Fellow historian here- REALLY like your work, mate!
Love how down to Earth and unslick it is, real grassroots vibe. Cracking stuff!
BUT... coz of that, you defo don't need to add a music track like at the start. It just distracts from how cool your work is!
You're a great story teller. I am from central MA,northern RI , CT area. The old Douglas Woods.. near the tri state marker. Would love to hear some more stories about the area
I mean, I love these videos but my only question is how do you do your research? It's so good!
Either way, how sad it must've been to see someone pass away like that.

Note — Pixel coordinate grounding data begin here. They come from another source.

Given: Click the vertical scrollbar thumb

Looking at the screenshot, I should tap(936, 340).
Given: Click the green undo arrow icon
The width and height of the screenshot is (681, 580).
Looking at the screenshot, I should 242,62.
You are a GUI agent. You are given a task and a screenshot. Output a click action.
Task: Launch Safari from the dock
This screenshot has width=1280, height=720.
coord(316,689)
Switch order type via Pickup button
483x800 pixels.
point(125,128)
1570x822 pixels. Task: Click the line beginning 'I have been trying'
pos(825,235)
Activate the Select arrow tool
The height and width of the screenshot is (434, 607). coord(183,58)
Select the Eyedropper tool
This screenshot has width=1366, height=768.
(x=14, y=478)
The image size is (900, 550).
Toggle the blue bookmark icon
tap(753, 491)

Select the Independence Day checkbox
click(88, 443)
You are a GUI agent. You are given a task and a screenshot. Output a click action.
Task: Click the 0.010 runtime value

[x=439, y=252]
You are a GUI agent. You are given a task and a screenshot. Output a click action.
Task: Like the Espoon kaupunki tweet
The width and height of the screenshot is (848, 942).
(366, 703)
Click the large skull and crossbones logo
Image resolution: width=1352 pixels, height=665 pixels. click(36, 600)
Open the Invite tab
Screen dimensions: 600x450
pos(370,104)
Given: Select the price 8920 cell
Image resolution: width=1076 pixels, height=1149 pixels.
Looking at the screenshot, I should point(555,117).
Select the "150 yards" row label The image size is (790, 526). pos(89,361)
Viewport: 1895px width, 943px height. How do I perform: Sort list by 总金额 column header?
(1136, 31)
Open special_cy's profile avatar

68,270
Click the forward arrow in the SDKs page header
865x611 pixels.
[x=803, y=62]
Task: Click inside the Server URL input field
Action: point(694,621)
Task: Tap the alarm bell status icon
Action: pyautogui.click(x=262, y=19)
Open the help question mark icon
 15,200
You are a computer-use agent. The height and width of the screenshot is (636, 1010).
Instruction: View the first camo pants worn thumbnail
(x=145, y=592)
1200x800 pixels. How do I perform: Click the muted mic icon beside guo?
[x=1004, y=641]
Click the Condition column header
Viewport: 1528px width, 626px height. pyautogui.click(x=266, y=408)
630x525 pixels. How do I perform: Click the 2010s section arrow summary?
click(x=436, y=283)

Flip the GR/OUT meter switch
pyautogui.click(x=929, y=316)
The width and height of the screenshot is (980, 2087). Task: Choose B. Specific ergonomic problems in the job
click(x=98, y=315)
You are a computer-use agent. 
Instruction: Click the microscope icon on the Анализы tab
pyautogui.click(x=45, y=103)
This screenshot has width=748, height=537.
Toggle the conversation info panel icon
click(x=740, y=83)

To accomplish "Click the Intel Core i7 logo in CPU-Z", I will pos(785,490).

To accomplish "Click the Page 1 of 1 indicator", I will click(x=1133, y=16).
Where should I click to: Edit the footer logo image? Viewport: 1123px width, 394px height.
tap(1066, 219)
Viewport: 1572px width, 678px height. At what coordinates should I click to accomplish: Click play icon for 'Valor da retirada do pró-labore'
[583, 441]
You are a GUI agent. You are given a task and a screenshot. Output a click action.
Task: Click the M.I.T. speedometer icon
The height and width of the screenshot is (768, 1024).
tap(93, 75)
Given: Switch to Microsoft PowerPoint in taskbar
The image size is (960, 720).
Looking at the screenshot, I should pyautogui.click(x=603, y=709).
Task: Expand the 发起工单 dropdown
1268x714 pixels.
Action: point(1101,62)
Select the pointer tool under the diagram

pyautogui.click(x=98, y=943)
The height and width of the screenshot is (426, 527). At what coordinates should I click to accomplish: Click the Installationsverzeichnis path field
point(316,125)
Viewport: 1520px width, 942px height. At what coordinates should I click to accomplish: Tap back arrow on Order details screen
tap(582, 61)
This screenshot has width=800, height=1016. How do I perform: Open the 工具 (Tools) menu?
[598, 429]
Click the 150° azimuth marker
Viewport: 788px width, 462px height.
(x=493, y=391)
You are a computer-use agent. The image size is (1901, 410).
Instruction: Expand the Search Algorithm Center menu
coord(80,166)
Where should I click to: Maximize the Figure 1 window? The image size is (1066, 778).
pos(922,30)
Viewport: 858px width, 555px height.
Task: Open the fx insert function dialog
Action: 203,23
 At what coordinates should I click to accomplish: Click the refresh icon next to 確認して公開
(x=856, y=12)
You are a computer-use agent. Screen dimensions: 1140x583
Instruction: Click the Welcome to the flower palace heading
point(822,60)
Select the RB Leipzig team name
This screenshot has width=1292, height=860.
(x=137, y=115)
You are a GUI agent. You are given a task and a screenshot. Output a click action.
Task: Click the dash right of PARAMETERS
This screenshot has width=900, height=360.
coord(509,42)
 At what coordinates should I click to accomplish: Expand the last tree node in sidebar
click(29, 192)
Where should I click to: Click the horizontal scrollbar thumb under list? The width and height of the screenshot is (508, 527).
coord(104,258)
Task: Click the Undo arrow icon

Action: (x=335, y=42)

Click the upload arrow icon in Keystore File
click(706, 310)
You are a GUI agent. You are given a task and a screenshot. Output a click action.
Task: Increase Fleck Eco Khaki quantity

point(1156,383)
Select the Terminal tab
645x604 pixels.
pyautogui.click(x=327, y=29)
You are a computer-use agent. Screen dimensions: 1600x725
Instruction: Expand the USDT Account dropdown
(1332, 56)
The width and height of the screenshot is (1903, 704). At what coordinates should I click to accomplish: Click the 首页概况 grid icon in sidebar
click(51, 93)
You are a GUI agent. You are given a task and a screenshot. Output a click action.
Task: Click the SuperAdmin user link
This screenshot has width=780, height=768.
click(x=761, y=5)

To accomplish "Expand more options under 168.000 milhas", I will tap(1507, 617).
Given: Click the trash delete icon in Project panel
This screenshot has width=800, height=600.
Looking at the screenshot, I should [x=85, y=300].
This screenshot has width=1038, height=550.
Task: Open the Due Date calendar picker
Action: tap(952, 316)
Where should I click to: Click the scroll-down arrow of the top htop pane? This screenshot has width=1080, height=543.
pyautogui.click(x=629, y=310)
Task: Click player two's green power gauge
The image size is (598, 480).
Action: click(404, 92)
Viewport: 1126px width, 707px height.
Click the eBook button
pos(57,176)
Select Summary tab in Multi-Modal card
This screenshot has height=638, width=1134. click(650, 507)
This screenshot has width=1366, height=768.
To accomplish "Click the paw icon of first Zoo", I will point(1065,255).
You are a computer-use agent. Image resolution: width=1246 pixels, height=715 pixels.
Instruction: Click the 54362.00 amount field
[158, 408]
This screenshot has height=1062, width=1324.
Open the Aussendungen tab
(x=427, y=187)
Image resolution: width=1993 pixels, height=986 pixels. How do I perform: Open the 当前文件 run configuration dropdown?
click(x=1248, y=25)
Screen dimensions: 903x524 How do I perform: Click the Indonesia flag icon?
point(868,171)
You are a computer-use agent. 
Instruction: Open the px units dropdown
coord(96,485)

Thank you for another great video!
Saco is pronounced like “sock-oh” ❤
It always makes my day when a new video drops! Hopefully you've been spared the ire of persnickety southern Mainers, but on the off chance it ever comes up again, Saco is pronounced "sock-oh"
There is a part of Pennsylvania that was originally claimed by Connecticut, so there are probably transplants from colony Connecticut, who brought their folklore beliefs with them.
Search your fav search engine for
Connecticut Western Reserve
Can’t believe this channel isn’t bigger yet! Every video is a masterpiece!
This has got to be my favorite youtube channel. Thanks for all the great historical videos!
Fantastic story teller. Thank you.
I absolutely love the music! Almost better that the stories themselves!
I have never heard of this superstitious belief concerning tuberculosis. I love that you are putting your sources on the screen. Which historical newspaper database are you using? Your research is excellent. Thank you.
I knew about this history, but to actually see you touring around finding each grave is so cool! Thanks so much for sharing!
That was absolutely wild. Sometimes with social media today I think people believe bizarre things. We've got nothing on the past.
Love how you find old historical history stories that you share with us! Been watching your channel now for over a year! You always have such great details as well.
1:38 what song is this? this slaps hard for just describing an accused vampire
I loved hearing the stories of "vampire graves" from the New England areas. These are not at all as twisted and sick as those tales about Count Vlad. I'm Romanian, and my mother's mom and dad, grandparents, etc.,. were all from Transylvania 🧛🧛♀ and came to the US in the late 1890s or so. I just really enjoy hearing a good vampire story. It's like it's in my blood or something🩸😂😂
20:19 "right off the bat" 😏
If you wanna find some New England vampires go to Rhode Island.
Fantastic work as always! Always love seeing stories from the Little Rhody!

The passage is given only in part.